It is important that credit card companies are able to recognize fraudulent credit card transactions so that customers are not charged for items that they did not purchase.
## Python: 3.6.6 (v3.6.6:4cf1f54eb7, Jun 27 2018, 03:37:03) [MSC v.1900 64 bit (AMD64)]
## Numpy: 1.14.0
## Pandas: 0.20.3
## Matplotlib: 2.1.0
## Seaborn: 0.8.1
## Scipy: 1.0.0
The datasets contains transactions made by credit cards in September 2013 by european cardholders. This dataset presents transactions that occurred in two days, where we have 492 frauds out of 284,807 transactions. The dataset is highly unbalanced, the positive class (frauds) account for 0.172% of all transactions.

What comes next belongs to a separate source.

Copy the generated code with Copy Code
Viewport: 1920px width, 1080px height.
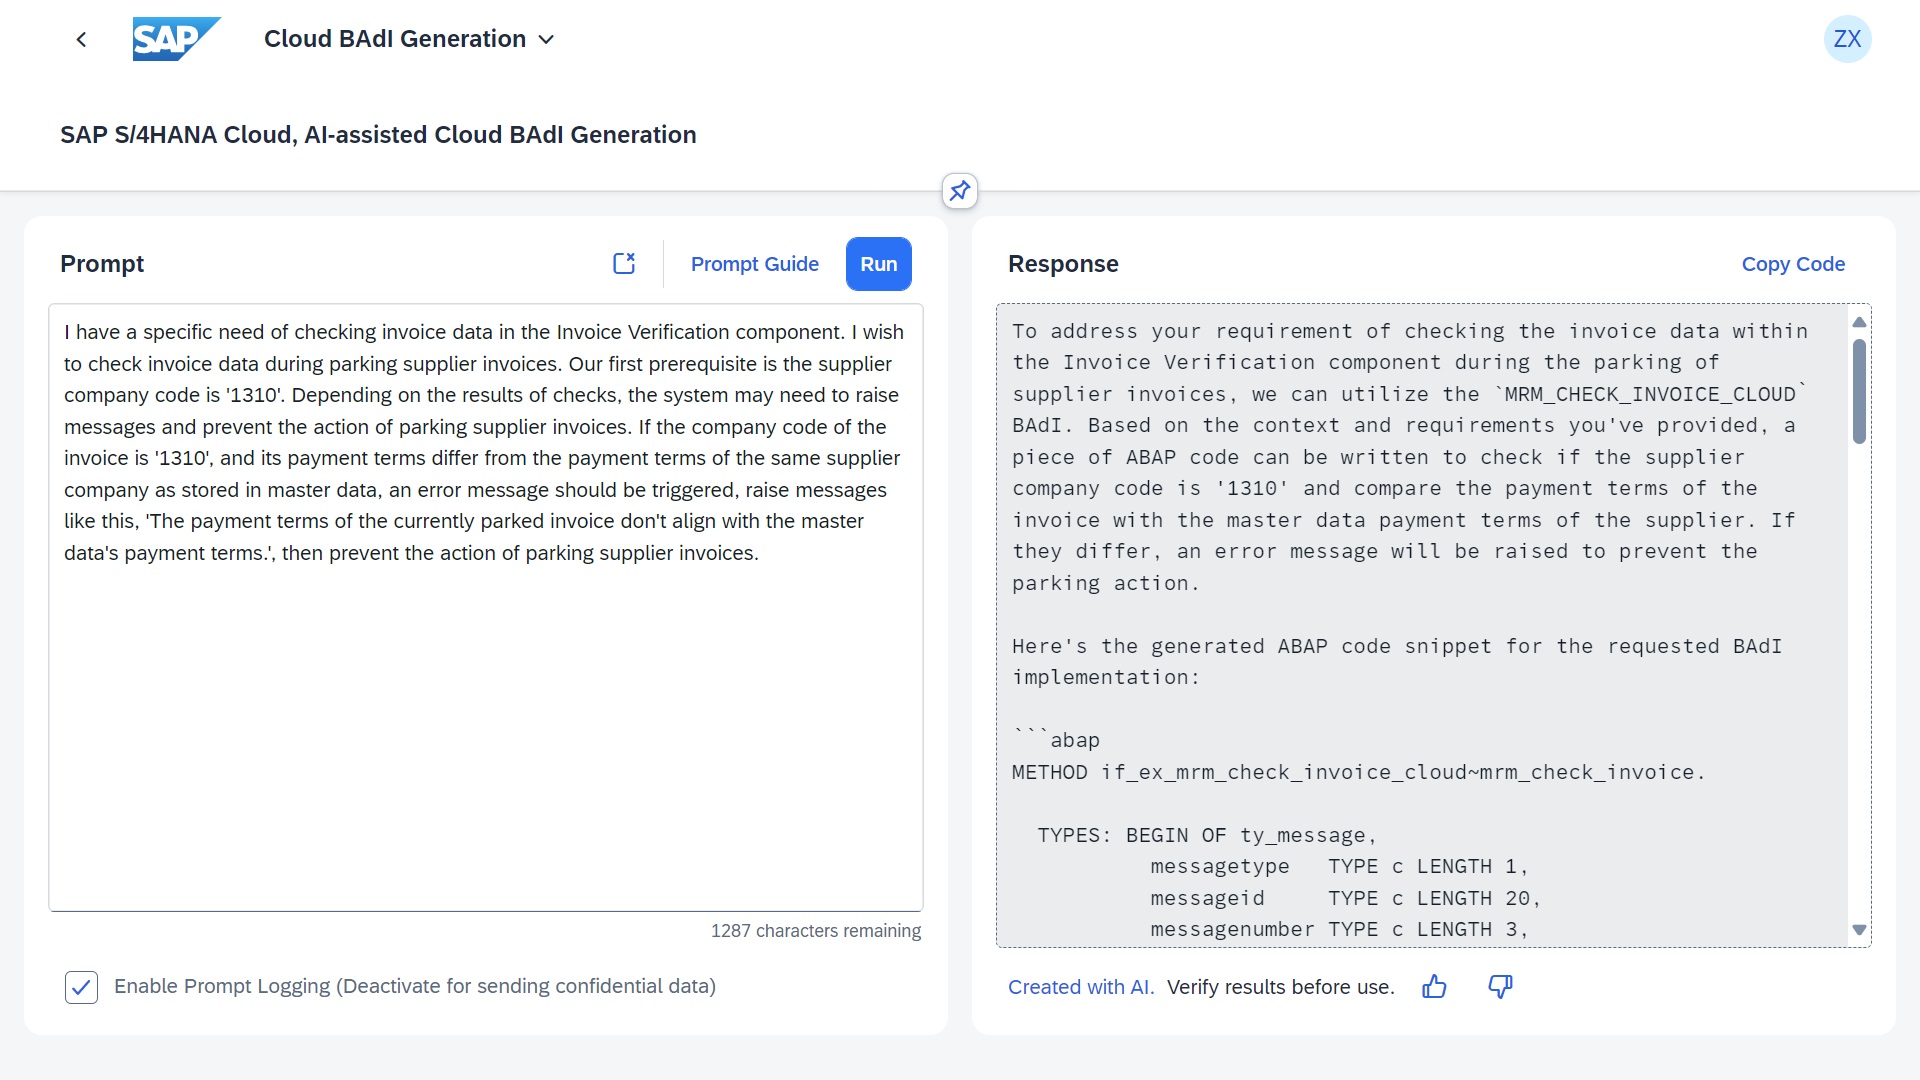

It contains only numerical input variables which are the result of a PCA transformation. Unfortunately, due to confidentiality issues, we cannot provide the original features and more background information about the data. Features V1, V2, … V28 are the principal components obtained with PCA, the only features which have not been transformed with PCA are ‘Time’ and ‘Amount’. Feature ‘Time’ contains the seconds elapsed between each transaction and the first transaction in the dataset. The feature ‘Amount’ is the transaction Amount, this feature can be used for example-dependant cost-senstive learning. Feature ‘Class’ is the response variable and it takes value 1 in case of fraud and 0 otherwise. The entire data set is available at link.

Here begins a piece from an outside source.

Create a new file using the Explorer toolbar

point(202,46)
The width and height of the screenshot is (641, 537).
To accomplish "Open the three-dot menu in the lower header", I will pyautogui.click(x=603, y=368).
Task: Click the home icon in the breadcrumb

We will demonstrate the application of Machine Learning modelling for classification problem where we want to classify ‘Class’ feature depends on the rest of the independent variables in ‘creditcardfraud.csv’ data set.
# Load the dataset from the csv file using pandas
data = pd.read_csv('D:\Python\AlphaIT\CreditCardFraudDetection\Credit Card Fraud Detection\creditcard.csv')
print("Data Set contains of {0} rows and {1} columns".format(data.shape[0], data.shape[1]))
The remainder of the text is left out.